Abuse early in childhood affects how certain genes are turned on or off, which may help explain why severely stressed children are at higher risk of psychological and physical problems, a recent study suggests.
Abuse early in childhood affects how certain genes are turned on or off, which may help explain why severely stressed children are at risk of psychological and physical problems, a recent study suggests.
Researchers at the University of Wisconsin, Madison, measured DNA methylation, one of the biochemical processes that regulates gene activation and deactivation, in blood samples from 56 children aged between 11 and 14 years, half of whom had suffered physical abuse.
Abused children showed more methylation than children who hadn’t been maltreated at several sites on the glucocorticoid receptor NR3C1 gene, which plays a critical role in stress regulation. The affected sites include a part of the gene associated with nerve growth factor, which affects healthy brain development.

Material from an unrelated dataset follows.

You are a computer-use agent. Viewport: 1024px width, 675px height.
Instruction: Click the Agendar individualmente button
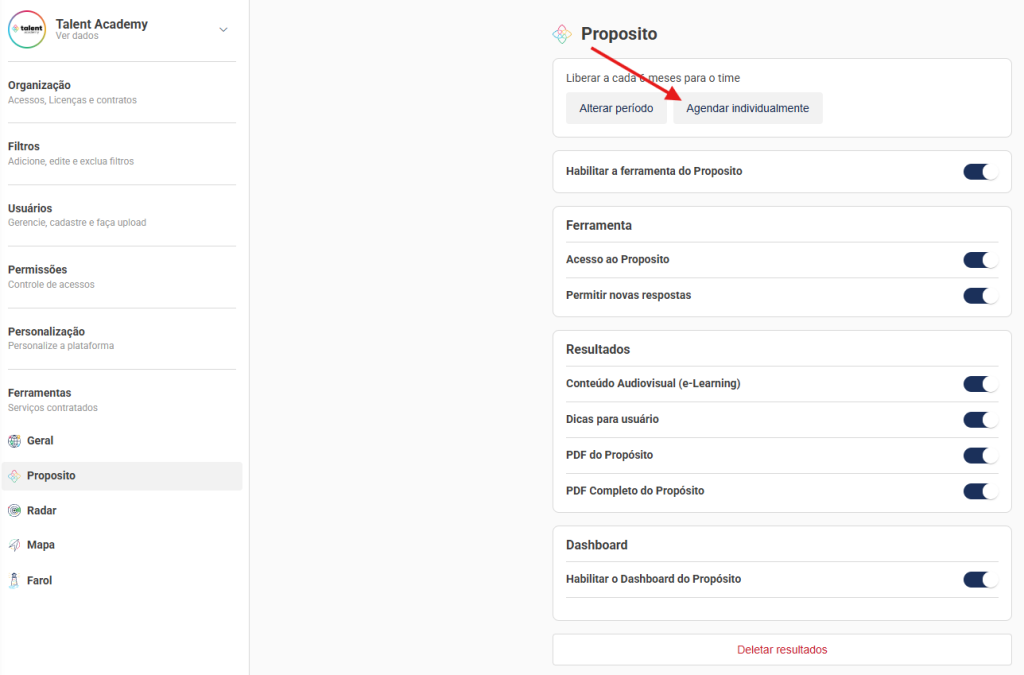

The study findings align with results of previous research in rodents, which showed that the glucocorticoid receptor gene influences the hypothalamic-pituitary-adrenal (HPA) axis. Disturbances in the HPA axis interfere with the regulation of emotional behavior and response to stress. The gene also has effects on the immune system that can increase vulnerability to illness.
Abused children are prone to develop mood and anxiety disorders and difficulty controlling their emotions. They are more likely to have elevated inflammation and antibody production, impaired immune function, and generally poorer health as they age than children who haven’t suffered abuse.
The researchers note that animal research suggests toxic stress-driven gene changes may be reversible with intervention. Better understanding of the interaction between social experience and neurobiology could point to better ways to treat abused children.